Given task. Rewrite all of these lines with "postal code" replaced by "ZIP code" wherever it occurs, and leave everything else as it is.

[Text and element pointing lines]
━━━━━━━━━━━━━━━━━━━━━━━━━━━━━━

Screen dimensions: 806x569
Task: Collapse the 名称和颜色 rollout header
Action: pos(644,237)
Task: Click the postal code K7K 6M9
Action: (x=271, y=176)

━━━━━━━━━━━━━━━━━━━━━━━━━━━━━━

Result of this task.
Screen dimensions: 806x569
Task: Collapse the 名称和颜色 rollout header
Action: pos(644,237)
Task: Click the ZIP code K7K 6M9
Action: (x=271, y=176)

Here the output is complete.